Form the beginning they came to Cornwall. We had the journey well organised. Often, we stopped at Waitrose in Cirencester
to buy food and have lunch. There was a
large car park and we would park at the far end of it, then let them loose in
the car. There was also the time that we
were driving back from Cornwall at New Year when we ‘lost’ the spike that
sealed the door to the cat basket. We
had stopped for lunch and then started off again and in the middle of Bodmin
moor, Nui got out of the basket, climbed into the front of the car and started
walking around in the footwells! Not
good news so we had to stop (it was beginning to snow) and get him back into
the basket. No sign of the spike but
fortunately I had some knitting with me so we were able to close the basket
with a knitting needle. We then had to
phone the place where we had had lunch.
They found the spike and posted it to us.
In Cornwall they had their favourite places and once again these tended to be up high.
Nui rearranging the Christmas hangings
Iti on top of the TV in Cornwall
In the summer of 2002 we went to Norway to visit my sister
and her husband who were living there.
We sent the cats back to the breeder where they did well although the
breeder thought that Iti was not litter-trained. She was.
It must have just been the stress of the ‘holiday’.
We moved to Cornwall at the beginning of 2006. The garden here is walled so it seemed safe
to let them off the leads but we always kept a close eye on them. Now it is we who have problems getting around
the garden. Nui was always keen on
climbing up the wall at the back and going to visit the neighbours. This meant our going out the side gate which
we never use and walking up the road and into the neighbour’s garden to collect
him although on some occasions we managed to talk him down from here. As I said earlier, Iti only lived till she
was eight. She developed the dreaded
kidney failure and died one very cold Christmas. Fortunately she was not ill for long although
we realised that she had probably been ill for some time as she used to spend a
lot of time in the airing cupboard and not want to go in the garden, even to
eat grass. We did not think too much about this because
the weather was getting colder and colder.
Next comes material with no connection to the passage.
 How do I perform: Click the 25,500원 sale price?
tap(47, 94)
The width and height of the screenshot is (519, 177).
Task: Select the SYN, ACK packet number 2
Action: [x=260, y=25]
Nui lived till the day before his thirteenth birthday. We got him two sisters when Iti died and this
worked out very well. He was
particularly close to Hinemoa, the smaller of them. His health was not brilliant as when Iti took
ill he also developed something which gave him awful diarrohea. This recurred at intervals of several
weeks. It meant the laundry was constant
and there were times when I had to shut him out of my bedroom so that he could
not get on the bed. He was also on
steroids for several years as the kidney complaint kicked in.
In summer in Cornwall we could let them loose in the garden because
of the wall and they used to enjoy lying in the sun and sleeping the afternoon
away. They also enjoyed walking around the beds.